The ASPI chief has equated policy adjustment with compromise and then urged Canberra not to pursue this line of action. This is an attempt to set up and knock down a straw man. And it is absolutely unhelpful to the improvement of bilateral relations.

However, Bassi and ASPI may not be willing to see an improvement in bilateral ties, because the recent signs of such a positive development in the relations with China are obviously not in the interests of some anti-China forces in Australia or the US behind them.

ASPI is trying to force Canberra to continue pressuring China and show the anti-China forces at home and Washington that Australia is not "tilting toward China." It insists on creating obstacles to a better relationship with China, raising questions about whether the organization is simply an anti-China megaphone for Washington's strategic interests to produce public opinion ammunition against China.

Chen Hong, president of the Chinese Association of Australian Studies and director of the Australian Studies Centre at East China Normal University, told the Global Times that Bassi's claims about the resumption of the China-Australia dialogue on an unconditional basis are actually setting limits for a conversation between the two sides. In other words, dialogue should take place only if Canberra can maintain its previous suppression or containment measures against China.

Moreover, the Chinese scholar believes the "upper hand" rhetoric is entirely incorrect. Australia is currently on the verge of a severe economic crisis. The country is facing soaring inflation which could be at a 32-year high. Meanwhile, Canberra has vowed to increase foreign aid to Pacific island countries. Therefore, Australia is in more need of its largest trading partner China to achieve better economic and trade cooperation.

This "upper hand" rhetoric is simply an outright lie, trying to fool the Australian public and the international community. It also aims to instill blind confidence in Canberra that could mislead the Labor government's policy on China relations and allow the bilateral ties to continue to deteriorate. This would work best for the interests of ASPI and Washington.

Bassi was appointed as the Executive Director of ASPI in March by the former defense minister and hard-line China hawk Peter Dutton. He clearly has a motive to keep the relationship between China and Australia tense.
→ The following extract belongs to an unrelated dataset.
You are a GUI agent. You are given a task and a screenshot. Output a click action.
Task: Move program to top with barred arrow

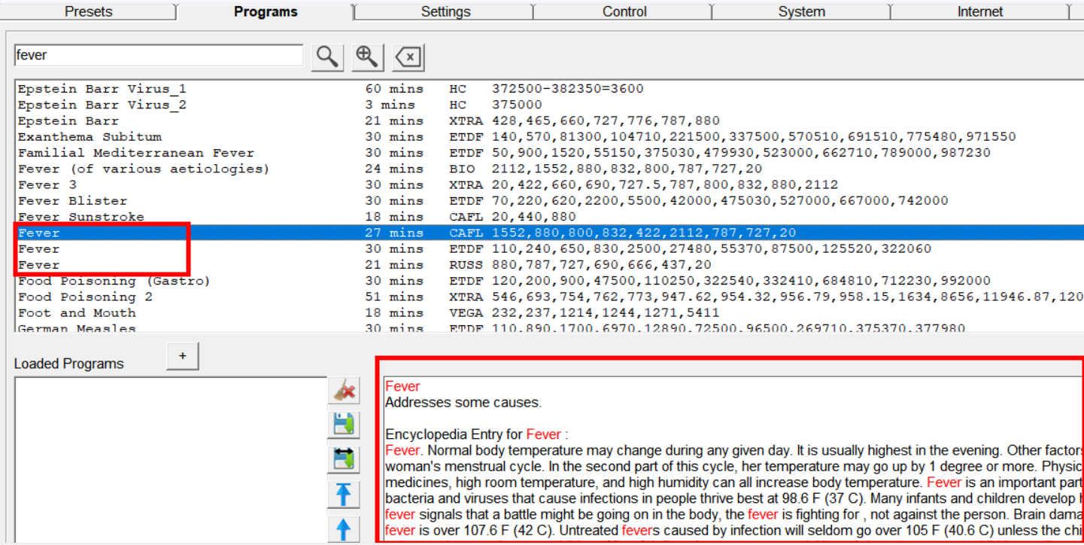point(344,495)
Rationalists in Canberra should be wary of anti-China forces that can damage the prospects for bilateral relations.

"We hope the Australian government will treat China and its development more rationally and won't be compelled by anti-China public opinions. We are very much looking forward to the two countries meeting each other halfway or working together to strengthen the future of their bilateral ties," Chen noted.